Remarking on the examination Andrew Coates, Professor of Physics and Deputy Director (Solar System) at UCL's Mullard Space Science Laboratory, U.K., stated: "This is an interesting and exciting set of results from the Curiosity rover, which challenges our understanding of Mars climate history. It's claimed that the results provide good evidence for a transition from cooler, drier to warmer, wetter climate conditions between 3.8-3.1 billion years ago."

“But much of the previous evidence, and results from more global missions, such as Mars Express and Mars Atmosphere and Volatile Evolution Mission (MAVEN), indicate the opposite—warm, wet to cooler, drier in the same period.” He says Mars lost its magnetic field in the vicinity of 4 and 3.8 billion years prior and this made the planet lose its atmosphere and a portion of its water. “The intriguing evidence here is from analysis of changes over time in mudstones left by an ancient lake in Gale Crater on Mars between 3.8 and 3.1 billion years ago, during which time parts of the lake were shown to be potentially habitable,” he says.

“The lake, at much lower altitude than its surroundings, was fed by streams from a wide area.

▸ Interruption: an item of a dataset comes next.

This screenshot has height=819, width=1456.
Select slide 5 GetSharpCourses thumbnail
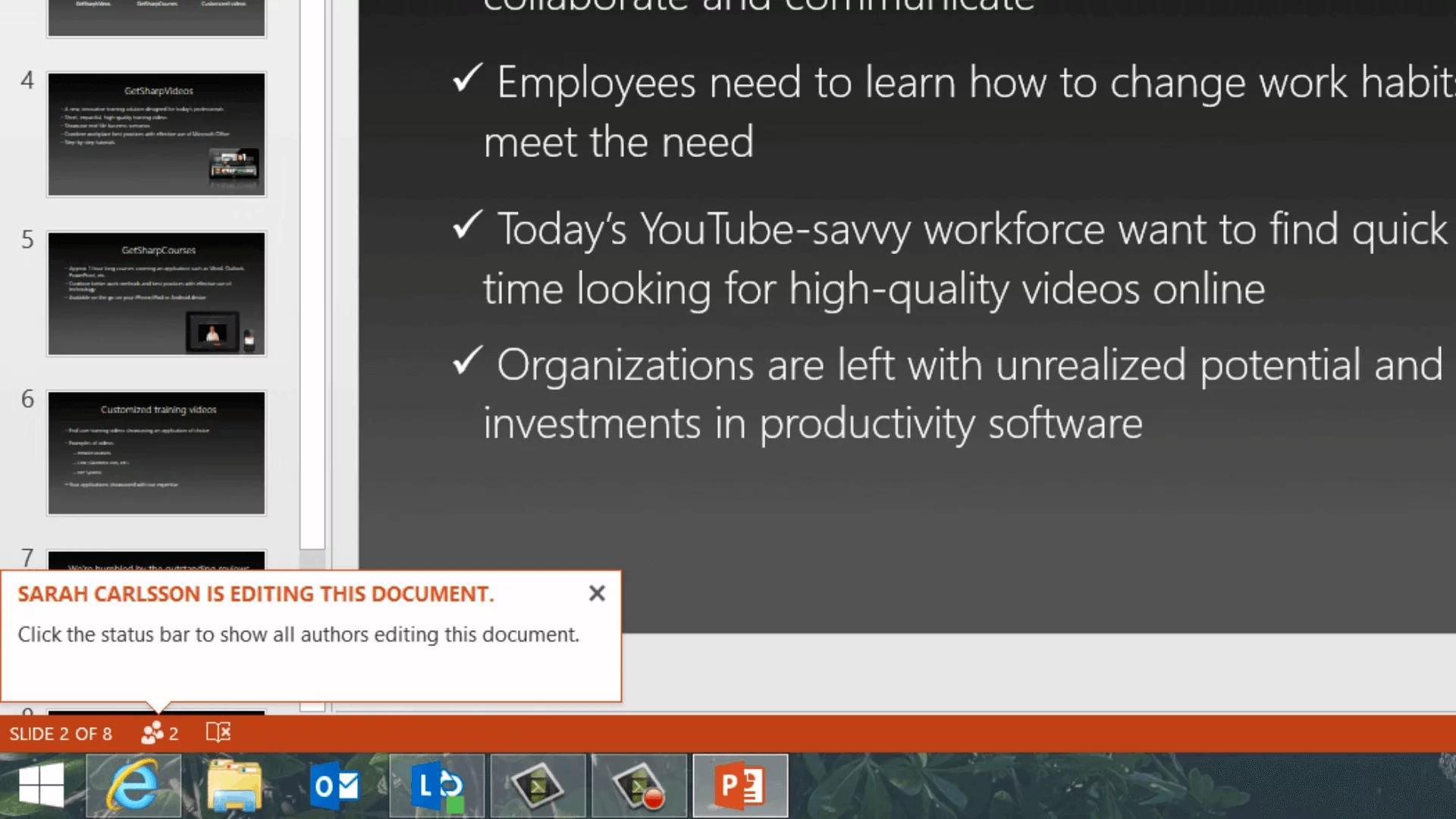coord(156,293)
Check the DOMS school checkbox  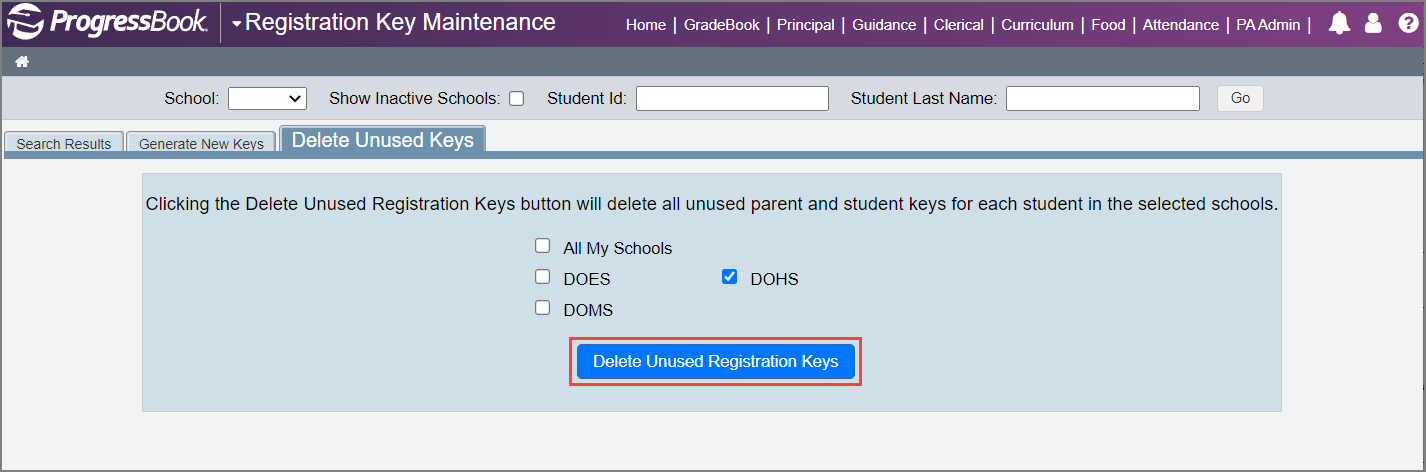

The results are from studying sediment depositions from locations differing by 100 meters in altitude. The climate conditions in Gale crater must have been warm enough to sustain a lake there, and potentially the results are related to a wider area which may help explain the differences. Also parts of the deposition history are indeed consistent with warm, wet to cold, dry global climate.

“Overall the paper shows the power of measurements from a rover in a particular location on Mars, Gale crater, but reminds us that we also need the global context to make sense of the measurements. We look forward to further exciting times in 2020, with the launch of the ExoMars 2020 rover, which will search directly for signs of past life underneath the Martian surface for the first time.”